Where to Send Your Section 751 Statement for Filing
Learn where to file your Section 751 statement, how to submit it correctly, and key details to include for compliance with IRS requirements.
Learn where to file your Section 751 statement, how to submit it correctly, and key details to include for compliance with IRS requirements.
A Section 751 statement is a tax document required when certain partnership interests are transferred. It ensures the IRS properly tracks gains related to “hot assets,” which can affect how income is taxed for both buyers and sellers. Failing to submit it correctly can lead to compliance issues or unexpected tax consequences.
This statement must be filed when a partnership interest is transferred and involves “hot assets” that generate ordinary income rather than capital gains. These assets include unrealized receivables and substantially appreciated inventory, which can significantly affect tax treatment. If a partnership holds these types of assets, any sale or exchange of an interest may require this filing.
When a partner sells their interest in a partnership with hot assets, the IRS mandates that the seller recognize ordinary income on their share of those assets. This prevents converting income taxed at higher ordinary rates into lower-taxed capital gains. The buyer must also adjust their basis in the partnership to reflect the ordinary income portion of the purchase.

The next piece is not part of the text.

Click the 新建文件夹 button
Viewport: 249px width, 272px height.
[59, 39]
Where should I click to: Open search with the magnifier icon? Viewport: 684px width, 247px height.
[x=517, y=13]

Certain partnership restructurings, such as mergers or reorganizations, can also trigger a Section 751 statement if hot assets are involved. Even non-cash transactions, like contributing or withdrawing assets, may require reporting if the assets meet the criteria.
The Section 751 statement must include details about the hot assets involved in the transaction. This allows the IRS to assess tax implications for both the seller and the buyer. The statement should identify the assets triggering ordinary income treatment and provide enough information to support tax calculations.
Unrealized receivables include rights to payment for goods or services that have been earned but not yet received. In a partnership, these can include accounts receivable and depreciation recapture under tax rules. When a partner sells their interest, the portion of the proceeds attributable to unrealized receivables must be reported as ordinary income.
For example, if a partnership has $100,000 in unrealized receivables and a partner with a 25% interest sells their stake, $25,000 of the sale price is treated as ordinary income. This prevents benefiting from lower capital gains tax rates, which in 2024 range from 0% to 20%, while ordinary income tax rates can be as high as 37%. The statement should specify the total unrealized receivables, the seller’s share, and how the ordinary income portion was calculated.
Substantially appreciated inventory can also trigger ordinary income treatment when a partnership interest is sold. The IRS defines this as inventory with a fair market value exceeding 120% of its adjusted basis. This rule prevents converting what would be ordinary income if sold by the partnership into capital gains through the sale of a partnership interest.
For instance, if a partnership holds inventory with an adjusted basis of $50,000 and a fair market value of $80,000, it meets the substantially appreciated threshold. If a partner with a 30% interest sells their stake, $9,000 (30% of the $30,000 appreciation) must be reported as ordinary income. The statement should detail the inventory’s adjusted basis, fair market value, and the portion allocated to the selling partner.
Depreciation recapture can also trigger Section 751 reporting. These rules apply to gains from the sale of depreciable property, such as equipment and buildings. If a partnership holds depreciable assets, a portion of the gain from selling a partnership interest may be reclassified as ordinary income.
For example, if a partnership owns machinery with an original cost of $200,000 and accumulated depreciation of $120,000, its adjusted basis is $80,000. If the machinery’s fair market value is $150,000, the $70,000 gain is subject to depreciation recapture. A partner selling their interest must recognize their share of this gain as ordinary income. The statement should outline the depreciable assets involved, their adjusted basis, accumulated depreciation, and the portion of gain subject to recapture.
The Section 751 statement must be attached to the tax return of the partner transferring their interest. It is not a standalone filing and should be included with Form 4797 (Sales of Business Property) or Schedule D (Capital Gains and Losses), depending on how the transaction is reported.
For electronic filers, most tax software allows attachments in PDF format. However, not all e-filing platforms support this feature, and some may require mailing a separate paper attachment to the IRS. If electronic submission is not an option, the statement should be included with a printed tax return and sent to the appropriate IRS processing center based on the taxpayer’s location and filing status. The IRS updates mailing addresses annually, which can be found in the instructions for Form 1040 or Form 1065.
Failure to attach the statement can lead to processing delays or IRS inquiries, especially if the transaction results in a significant reclassification of income. If omitted, the IRS may assume the entire gain qualifies for capital treatment, potentially leading to an audit or amended return requirement. To avoid these issues, taxpayers should retain a copy of the statement along with supporting documentation, such as partnership agreements, purchase contracts, and valuation reports.